**Your instructions**
Word for word, copy the line that contains "Task: Click the filing" and each line after it in the data below. Pictures stay out of the copy.

**Stored items**
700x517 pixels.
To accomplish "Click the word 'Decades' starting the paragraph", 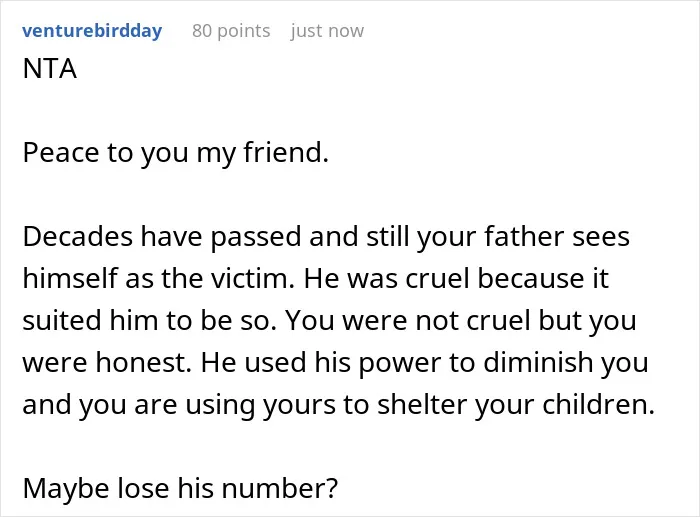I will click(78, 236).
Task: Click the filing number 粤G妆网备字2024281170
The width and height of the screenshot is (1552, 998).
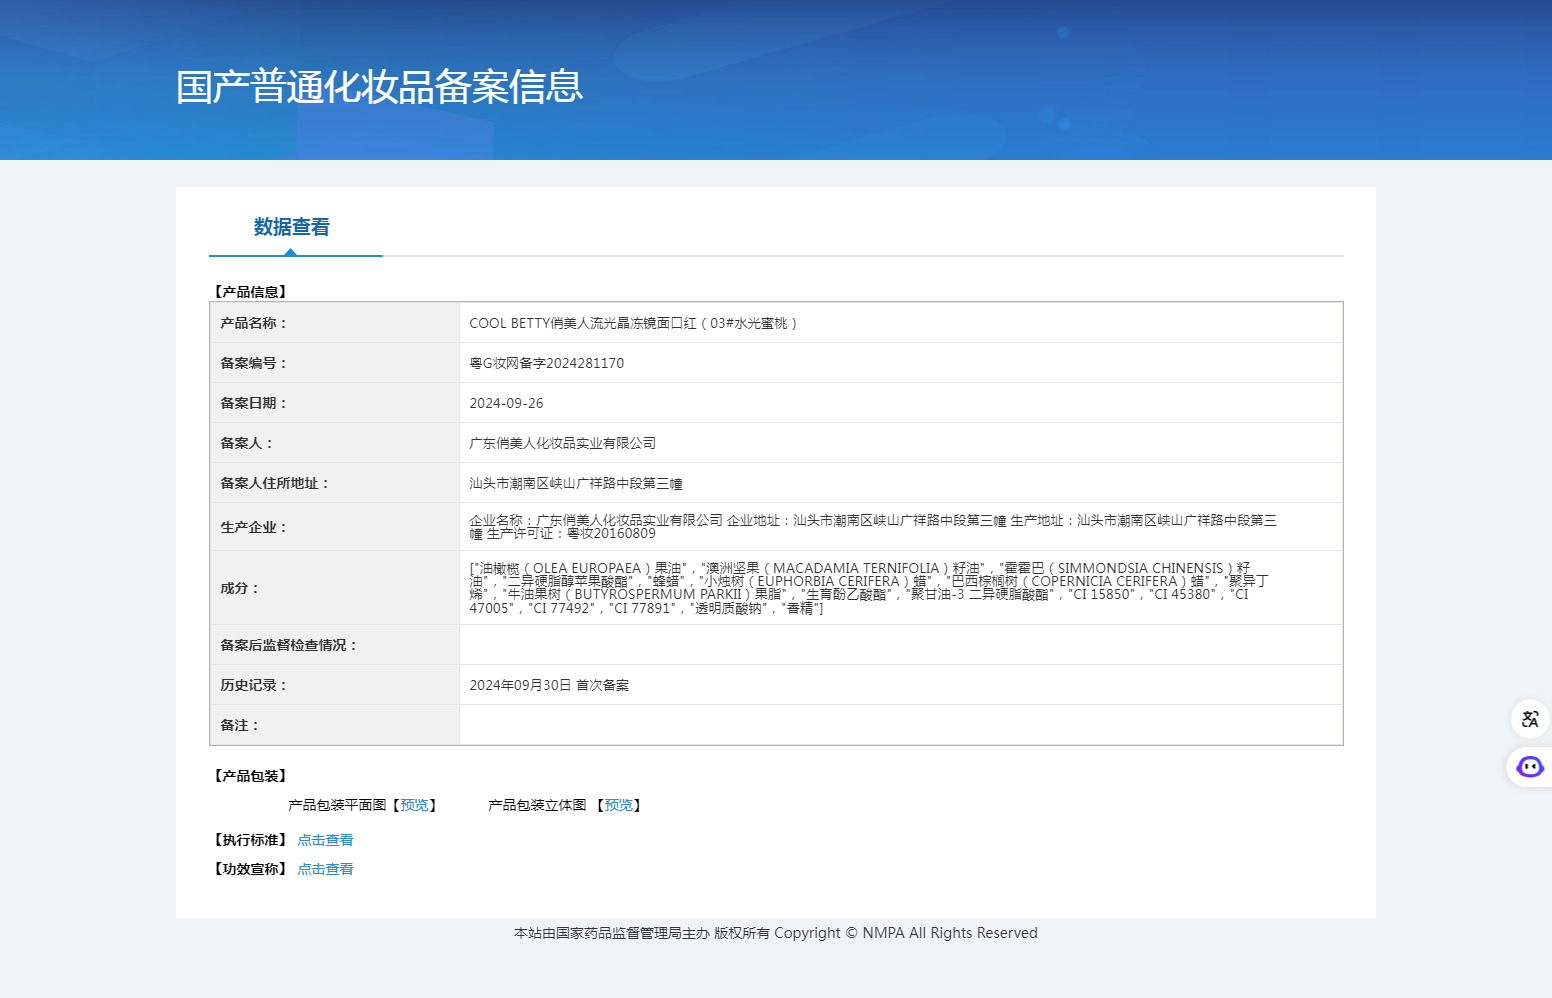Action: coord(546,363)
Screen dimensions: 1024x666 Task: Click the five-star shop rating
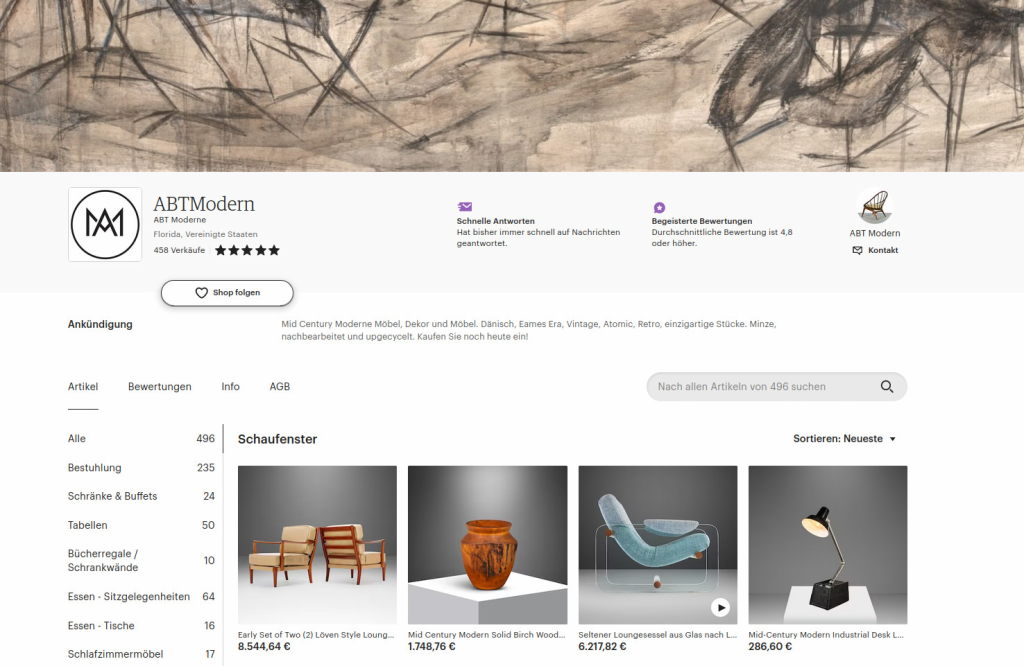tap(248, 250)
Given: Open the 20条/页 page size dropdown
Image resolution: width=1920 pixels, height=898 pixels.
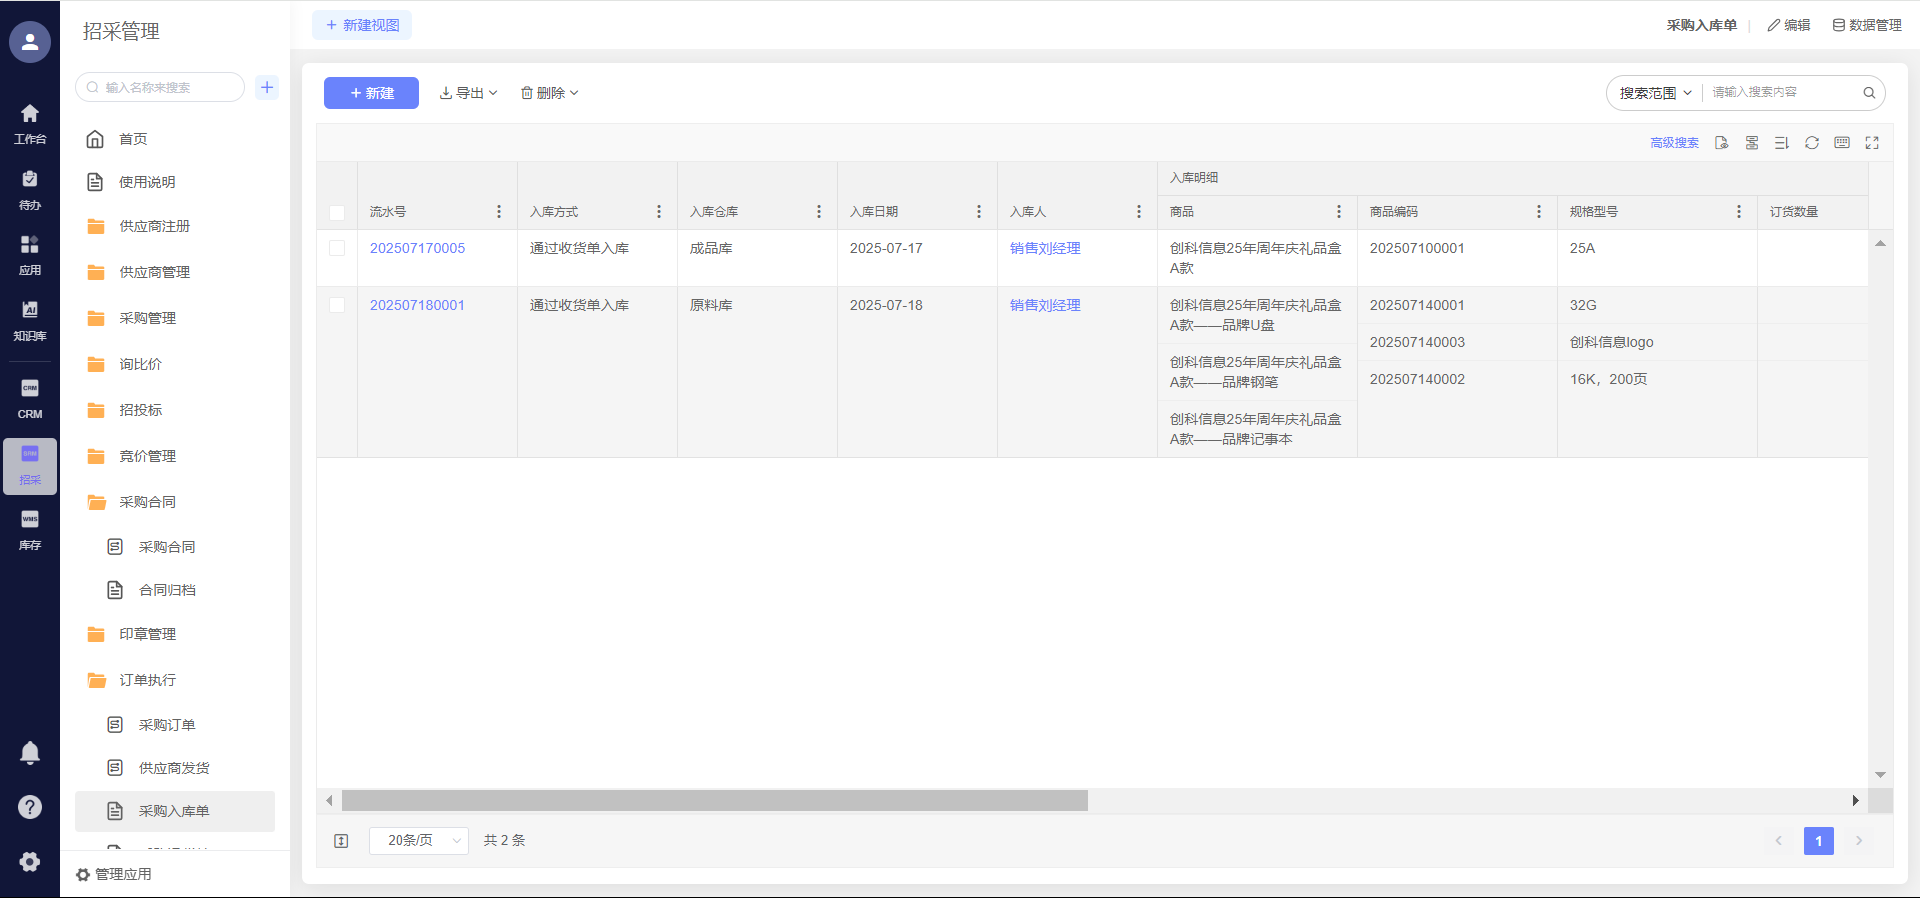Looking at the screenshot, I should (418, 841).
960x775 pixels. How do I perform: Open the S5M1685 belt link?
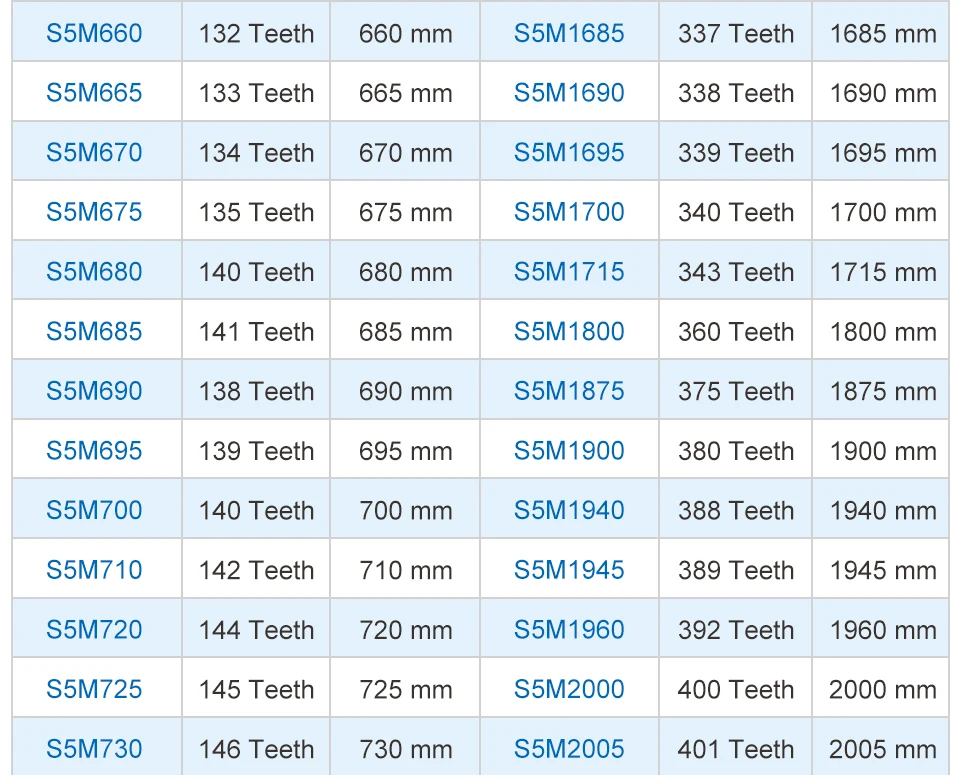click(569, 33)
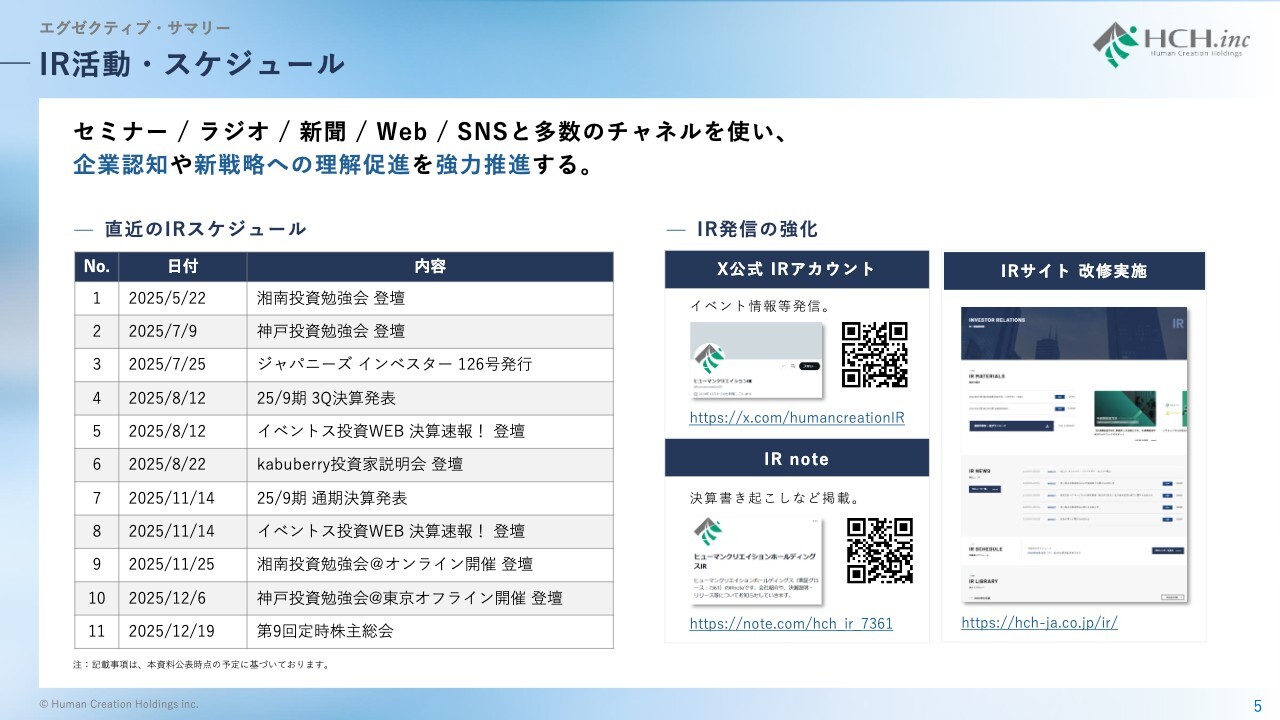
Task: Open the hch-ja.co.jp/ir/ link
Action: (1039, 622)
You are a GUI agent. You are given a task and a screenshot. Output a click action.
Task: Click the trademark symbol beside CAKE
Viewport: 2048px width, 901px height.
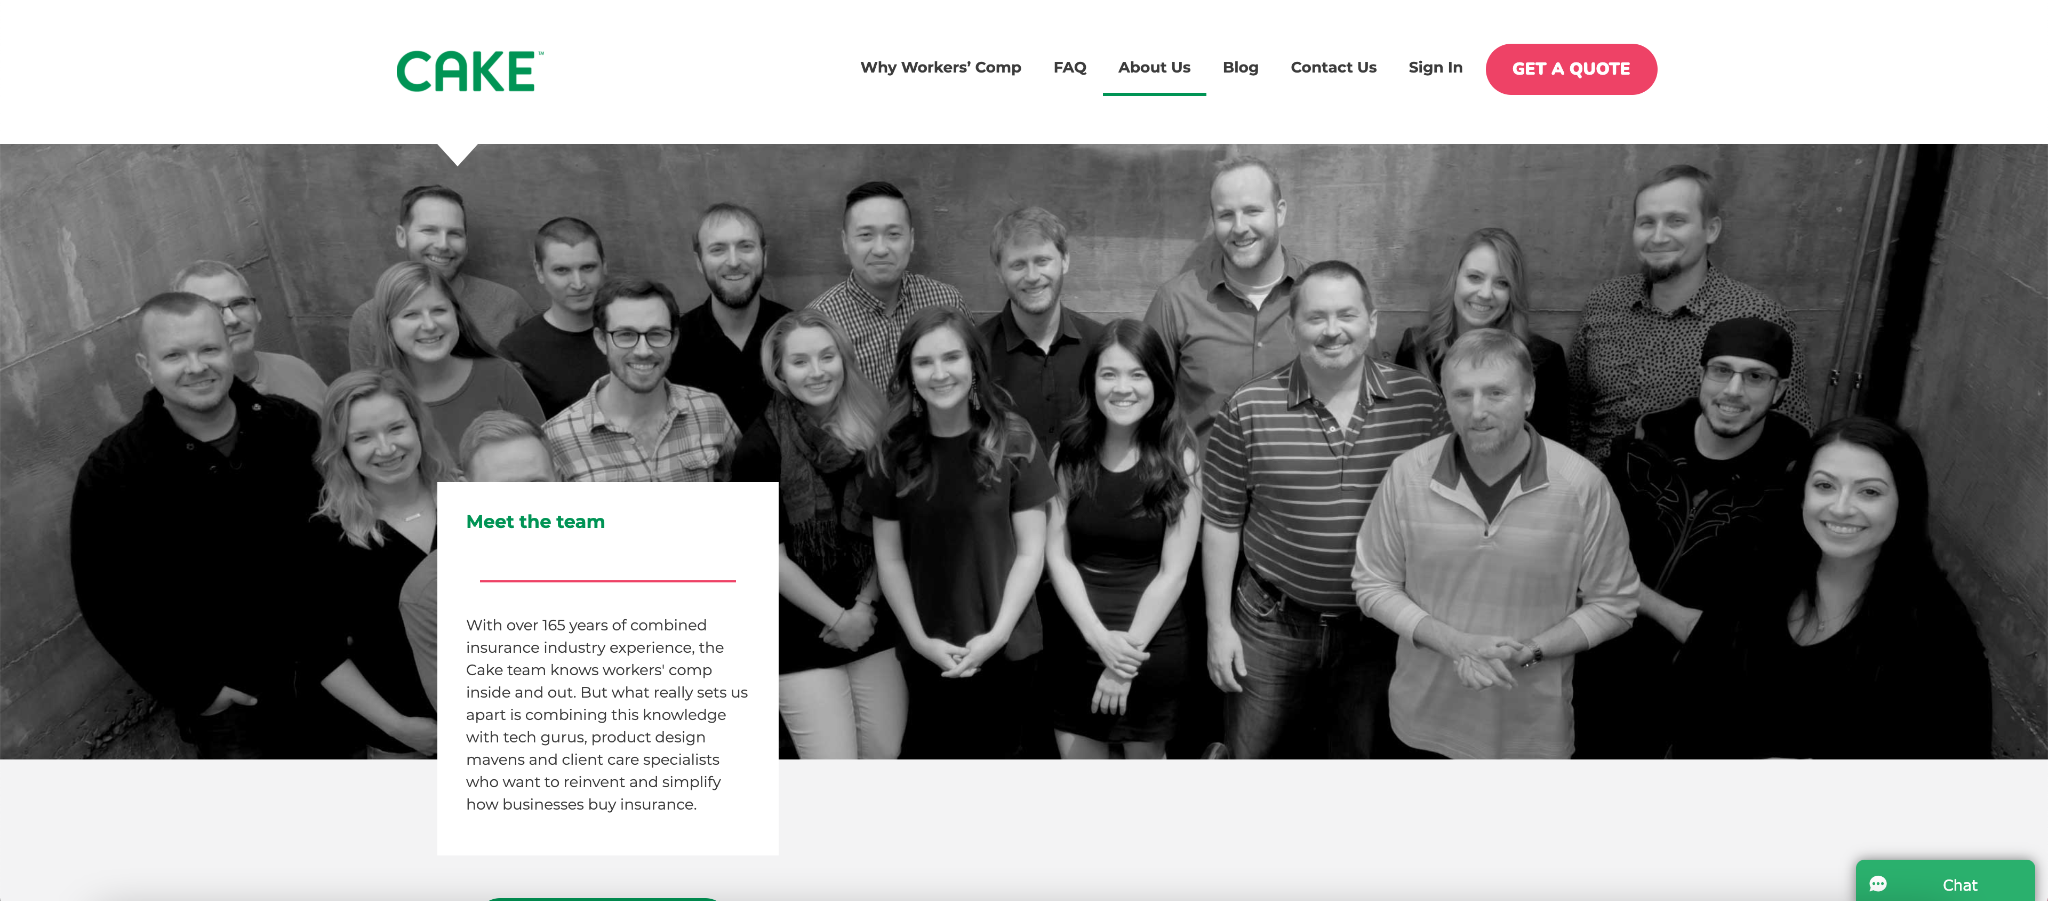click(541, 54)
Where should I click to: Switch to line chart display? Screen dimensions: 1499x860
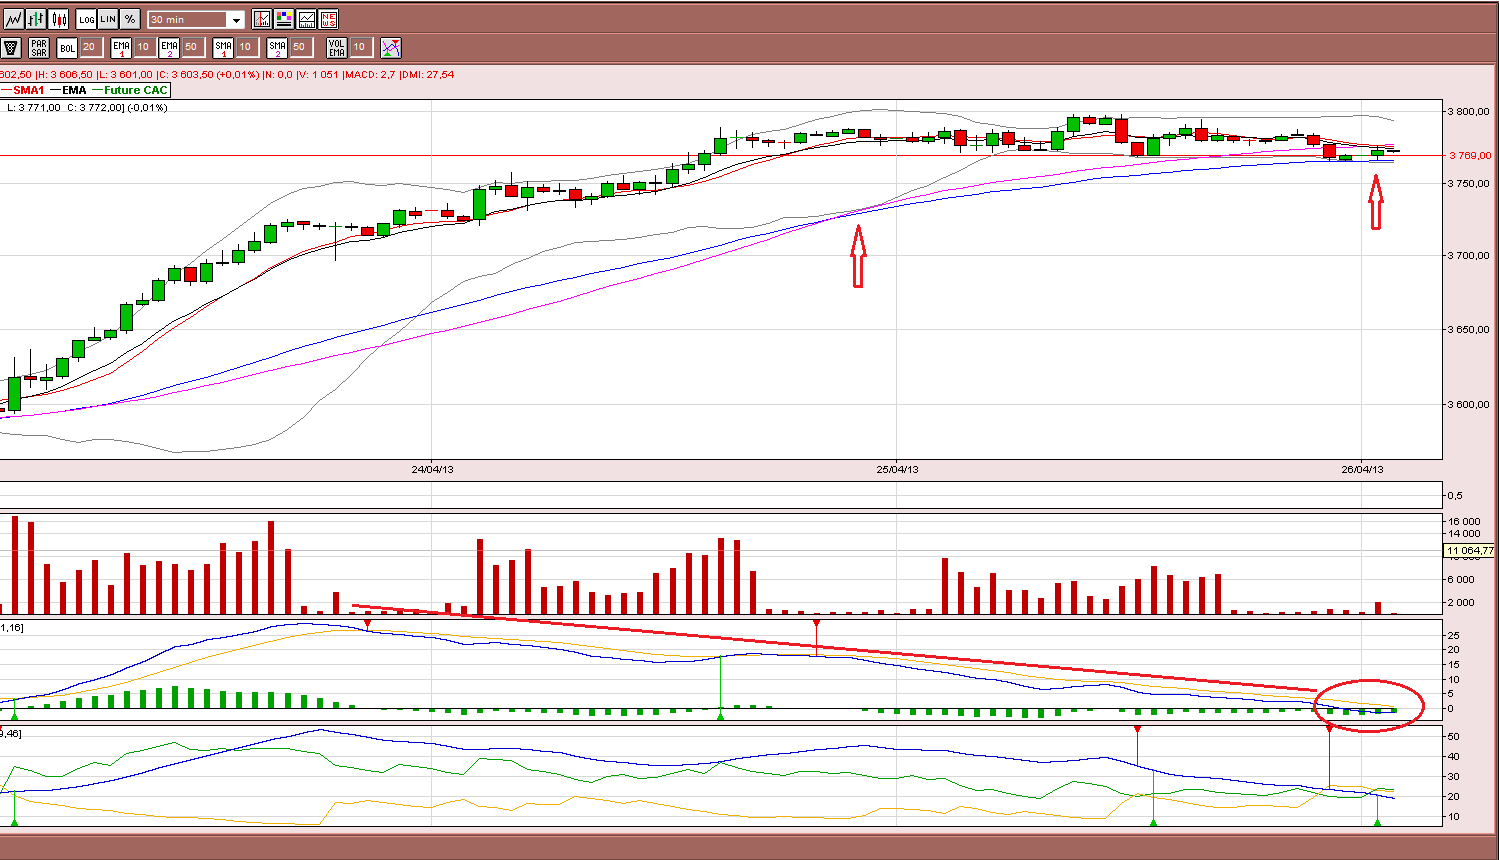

**Output**
Task: Click the filing number 粤G妆网备字2024281170
The width and height of the screenshot is (1552, 998).
Action: coord(546,363)
Screen dimensions: 1024x666 Task: Click the five-star shop rating
tap(248, 250)
Given: Open the 20条/页 page size dropdown
Image resolution: width=1920 pixels, height=898 pixels.
Looking at the screenshot, I should (418, 841).
960x775 pixels. How do I perform: Open the S5M1685 belt link?
click(569, 33)
Task: Open the hch-ja.co.jp/ir/ link
Action: (1039, 622)
You are a GUI agent. You are given a task and a screenshot. Output a click action.
Task: Click the trademark symbol beside CAKE
Viewport: 2048px width, 901px height.
click(541, 54)
Where should I click to: Switch to line chart display? Screen dimensions: 1499x860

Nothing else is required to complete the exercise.